En la Naturaleza, los grados de libertad son escasos: hay restricciones físicas para la organización y el desarrollo de los organismos vivos que imponen forzosamente una determinada arquitectura, descartando Dumbos, unicornios voladores y otros diseños estrambóticos del cuasinfinito arsenal platónico de las formas. Por lo tanto, solo son viables determinadas disposiciones corporales (así como ciertas conductas). La selección natural premia tener ojos: por eso es una fórmula muy común, a la que han llegado especies tan distantes genéticamente como los mamíferos y los cefalópodos. También favorece las alas como solución óptima para el vuelo: a ellas han arribado, por vías evolutivas bien diferentes, los insectos, las aves e incluso un mamífero (el murciélago). No hay mejor guía que la Naturaleza -para ser más exactos, que la implacable selección natural sobre la evolución genética- para seres inteligentes que pretendan construir objetos: los aviones, no en vano, también tienen alas.

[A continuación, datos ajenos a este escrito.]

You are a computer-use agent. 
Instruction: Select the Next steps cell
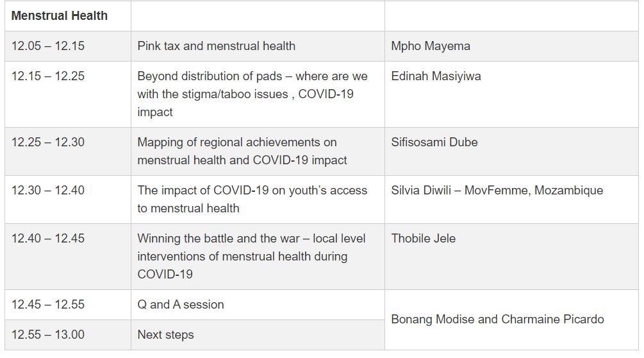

Como dice Güntürkün, a partir de muy diversos animales "se converge hacia las mismas soluciones neuronales: no hay muchas otras soluciones para conseguir las mismas operaciones cognitivas". Esto que es válido para la cognición puede aplicarse a otros ámbitos como la locomoción. En su estudio comparativo del cerebro de aves y mamíferos, el neurocientífico nacido en Turquía constata que la gran diferencia es la existencia en los mamíferos de un córtex prefrontal laminado; en las aves, carentes de córtex prefrontal, la evolución cerebral ha llevado al desarrollo del palio dorsal. Se trata de esquemas organizativos bien distintos, pero que ofrecen altas y parecidas prestaciones cognitivas (entre ellas, la capacidad para reconocerse uno mismo frente a un espejo, que exhiben los cuervos).

Las implicaciones que esto tiene para una hipotética vida extraterrestre son evidentes: si hay vida ahí fuera, no debería ser muy diferente a la de aquí. La solución "aleta" no solo es óptima para desplazarse por el medio acuático de la Tierra: también lo sería, como elemento corporal que ofrece resistencia a un fluido, en un océano alienígena de metano. Las soluciones "ojo", "ala" e "inteligencia" también tenderían a imponerse, premiadas por la selección natural. Así que es probable que haya extraterrestres inteligentes parecidos a nosotros los humanos, o acaso a lo que nuestros dinosaurios serían ahora de no haberse truncado su evolución hace 65 millones de años (en el Museo Arqueológico de Madrid hay un muñeco a escala natural de lo que podría ser un reptil inteligente, descendiente de aquellos desafortunados gigantes del Cretácico). Incluso podrían seguir el modelo de inteligencia colectiva de un termitero o una colonia bacteriana, aunque a un nivel muchísimo más avanzado (una especie de superconciencia en red).